▸ 본문 발췌
Optimizing vector search using Cohere compressed embeddings

Cloud_ Ghost·2025년 9월 8일

opensearch

목록 보기

11/23

https://docs.opensearch.org/latest/tutorials/vector-search/vector-operations/optimize-compression/

Cohere 압축 임베딩을 사용한 벡터 검색 최적화

이 튜토리얼에서는 Cohere 압축 임베딩을 사용하여 벡터 검색을 최적화하는 방법을 설명합니다. 이러한 임베딩은 벡터 표현의 더 효율적인 저장과 빠른 검색을 가능하게 하여 대규모 검색 애플리케이션에 이상적입니다.

이 튜토리얼은 버전 2.17 이상과 호환되며, 단계 4의 "템플릿 쿼리 및 검색 파이프라인 사용" 부분은 버전 2.19 이상이 필요합니다.

이 튜토리얼에서는 Amazon Bedrock의 Cohere Embed Multilingual v3 모델을 사용합니다. Amazon Bedrock에서 Cohere 압축 임베딩 사용에 대한 자세한 내용은 이 블로그 게시물을 참조하세요.

이 튜토리얼에서는 다음 OpenSearch 구성 요소를 사용합니다:

ML 추론 수집 프로세서
ML 추론 검색 요청 프로세서
검색 템플릿 쿼리
벡터 인덱스 및 바이트 벡터

your_로 시작하는 플레이스홀더를 본인의 값으로 교체하세요.

단계 1: 임베딩 모델 구성

Cohere Embed 모델에 액세스하기 위해 Amazon Bedrock에 대한 커넥터를 생성하는 단계를 따르세요.

단계 1.1: 커넥터 생성

이 블루프린트를 사용하여 임베딩 모델용 커넥터를 생성합니다. 커넥터 생성에 대한 자세한 내용은 커넥터 문서를 참조하세요.

이 튜토리얼에서는 ML 추론 프로세서를 사용하므로 커넥터에서 전처리 또는 후처리 함수를 지정할 필요가 없습니다.

▸ 데이터
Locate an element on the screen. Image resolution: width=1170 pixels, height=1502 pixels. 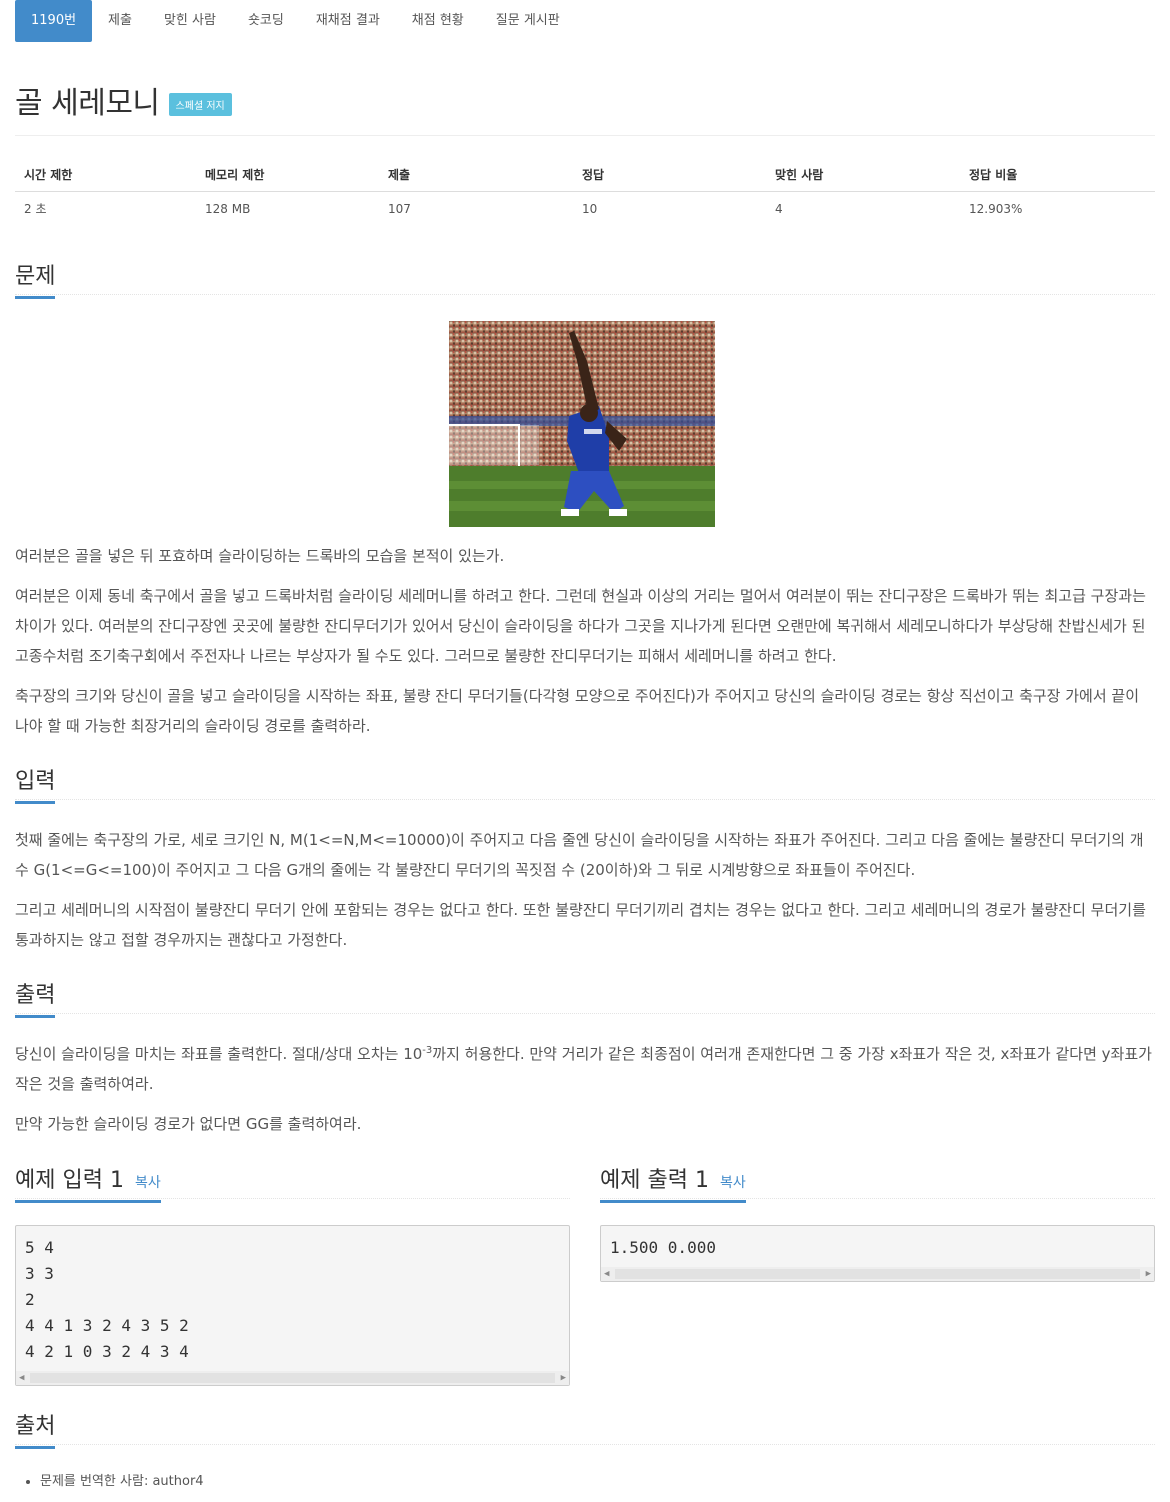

▸ 과제 설명
Cohere 압축 임베딩 튜토리얼의 마지막 문장 뒤에 이어질 내용을 써 주세요. 데이터는 Cohere 압축 임베딩 튜토리얼과는 다른 출처에서 가져온 것입니다.

▸ 정답
커넥터를 생성하려면 다음 요청을 보내세요. "embedding_types": ["int8"] 매개변수는 Cohere 모델에서 8비트 정수 양자화된 임베딩을 지정합니다. 이 설정은 임베딩을 32비트 부동소수점에서 8비트 정수로 압축하여 저장 공간을 줄이고 계산 속도를 향상시킵니다. 정밀도에서 약간의 손실이 있지만 검색 작업에서는 일반적으로 무시할 수 있습니다. 이러한 양자화된 임베딩은 바이트 벡터를 지원하는 OpenSearch의 knn_index와 호환됩니다:

POST _plugins/_ml/connectors/_create
{
  "name": "Amazon Bedrock Connector: Cohere embed-multilingual-v3",
  "description": "Test connector for Amazon Bedrock Cohere embed-multilingual-v3",
  "version": 1,
  "protocol": "aws_sigv4",
  "credential": {
    "access_key": "your_aws_access_key",
    "secret_key": "your_aws_secret_key",
    "session_token": "your_aws_session_token"
  },
  "parameters": {
    "region": "your_aws_region",
    "service_name": "bedrock",
    "truncate": "END",
    "input_type": "search_document",
    "model": "cohere.embed-multilingual-v3",
    "embedding_types": ["int8"]
  },
  "actions": [
    {
      "action_type": "predict",
      "method": "POST",
      "headers": {
        "x-amz-content-sha256": "required",
        "content-type": "application/json"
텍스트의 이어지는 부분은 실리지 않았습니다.